İçinden geçtiğimiz dönemde çalışanlarımız her zamanki gibi en öncelikli değerimiz. Evden çalışmaya geçtiğimiz bu dönemde, çalışanlarımızın ihtiyaçlarını anlamak, düzenli geribildirim alabileceğimiz şekilde onlarla sürekli iletişim halinde olmak, motivasyonu artıracak ve kurum kültürümüzü destekleyecek iç iletişim faaliyetleri gerçekleştirmek kritik öneme sahipti. İç iletişim çalışmalarımızı yürütürken de yine en büyük yardımcımız Qualtrics gibi SAP’nin yenilikçi çözümleri oluyor.

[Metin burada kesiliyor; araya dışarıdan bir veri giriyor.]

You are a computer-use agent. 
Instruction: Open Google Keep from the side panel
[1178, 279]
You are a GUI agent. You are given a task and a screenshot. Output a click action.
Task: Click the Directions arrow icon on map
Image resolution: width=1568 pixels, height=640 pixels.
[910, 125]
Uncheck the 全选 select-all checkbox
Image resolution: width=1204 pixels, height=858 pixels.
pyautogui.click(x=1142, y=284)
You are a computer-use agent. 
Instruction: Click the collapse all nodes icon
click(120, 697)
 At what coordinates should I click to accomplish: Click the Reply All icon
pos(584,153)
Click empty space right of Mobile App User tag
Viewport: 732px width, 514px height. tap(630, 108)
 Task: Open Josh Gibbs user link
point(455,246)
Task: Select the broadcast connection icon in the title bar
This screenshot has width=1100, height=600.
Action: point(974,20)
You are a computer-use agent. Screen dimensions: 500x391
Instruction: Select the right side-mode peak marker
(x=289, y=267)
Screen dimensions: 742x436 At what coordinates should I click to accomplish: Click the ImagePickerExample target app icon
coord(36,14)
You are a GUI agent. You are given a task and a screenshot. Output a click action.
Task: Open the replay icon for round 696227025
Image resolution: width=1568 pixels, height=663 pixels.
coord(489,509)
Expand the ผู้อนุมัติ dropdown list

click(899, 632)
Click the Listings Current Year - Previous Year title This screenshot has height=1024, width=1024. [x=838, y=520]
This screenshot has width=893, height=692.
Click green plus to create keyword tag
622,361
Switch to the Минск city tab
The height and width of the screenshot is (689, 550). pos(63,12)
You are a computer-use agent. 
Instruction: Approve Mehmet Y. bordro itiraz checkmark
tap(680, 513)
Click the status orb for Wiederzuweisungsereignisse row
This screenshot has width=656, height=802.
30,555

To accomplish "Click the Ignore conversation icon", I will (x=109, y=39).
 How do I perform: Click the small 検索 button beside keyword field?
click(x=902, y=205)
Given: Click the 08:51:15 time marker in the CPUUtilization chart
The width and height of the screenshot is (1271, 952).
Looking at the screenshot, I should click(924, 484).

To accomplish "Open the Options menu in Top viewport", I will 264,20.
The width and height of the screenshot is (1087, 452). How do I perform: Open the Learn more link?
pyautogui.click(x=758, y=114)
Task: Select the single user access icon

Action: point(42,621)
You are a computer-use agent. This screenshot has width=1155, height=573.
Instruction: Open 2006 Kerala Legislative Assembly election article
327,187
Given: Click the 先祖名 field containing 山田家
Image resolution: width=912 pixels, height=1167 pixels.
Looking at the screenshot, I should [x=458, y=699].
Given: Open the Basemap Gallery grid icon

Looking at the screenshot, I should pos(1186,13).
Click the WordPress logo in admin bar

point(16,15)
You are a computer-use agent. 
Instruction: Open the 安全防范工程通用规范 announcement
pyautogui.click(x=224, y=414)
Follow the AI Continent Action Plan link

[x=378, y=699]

Liderlerin değişime hızlı ayak uydurabilmesi çok önemli

Günümüzde liderler ve yönetim ekipleri şirketlerinin toplumdaki itibarının ve algısının yönetiminden de sorumlular. Liderler, kurumun sözcülüğünü üstlenmenin yanı sıra kurumunun değerlerini temsil eden ve geniş kitlelere aktaran bir rol model olarak kurumsal itibara katkı sağlıyorlar. Değişimin kaçınılmaz ve çok hızlı yaşandığı günümüzde liderlerin değişime hızlı ayak uydurabilmesi, yenilikçiliği ve çeşitliliği ön planda tutması ve esnek olması çok önemli. Belirsizlik ve değişimle etkili bir şekilde başa çıkabilen, kendi itibarını doğru şekilde yöneterek kurum itibarına katkı sağlayan liderler iş ortaklarına, paydaşlarına ve sektörüne de ilhâm veriyor. Günümüzde liderlik; yaşadığı topluma ve ülkeye değer katma, sorunlara duyarlı olarak ortak akılla çözüm üretmek için aktif görev alma gibi özellikleri de gerektiriyor. SAP’de Genel Müdürümüz başta olmak üzere pek çok yöneticimiz TÜSİAD, YASED, TÜBİSAD ve AHK Türkiye (Almanya-Türkiye Ticaret ve Sanayi Odası) gibi önde gelen kuruluşların üyesi. Bilgi ve iletişim teknolojileri, dijital dönüşüm, sanayide dönüşüm gibi alanlara ek olarak perakende, enerji, sağlık, gıda gibi pek çok başlıkta 33 farklı çalışma grubuna katılarak topluma ve ülkemize fayda sağlayacak projelerin üretilmesinde ve yürütülmesinde aktif rol alıyoruz.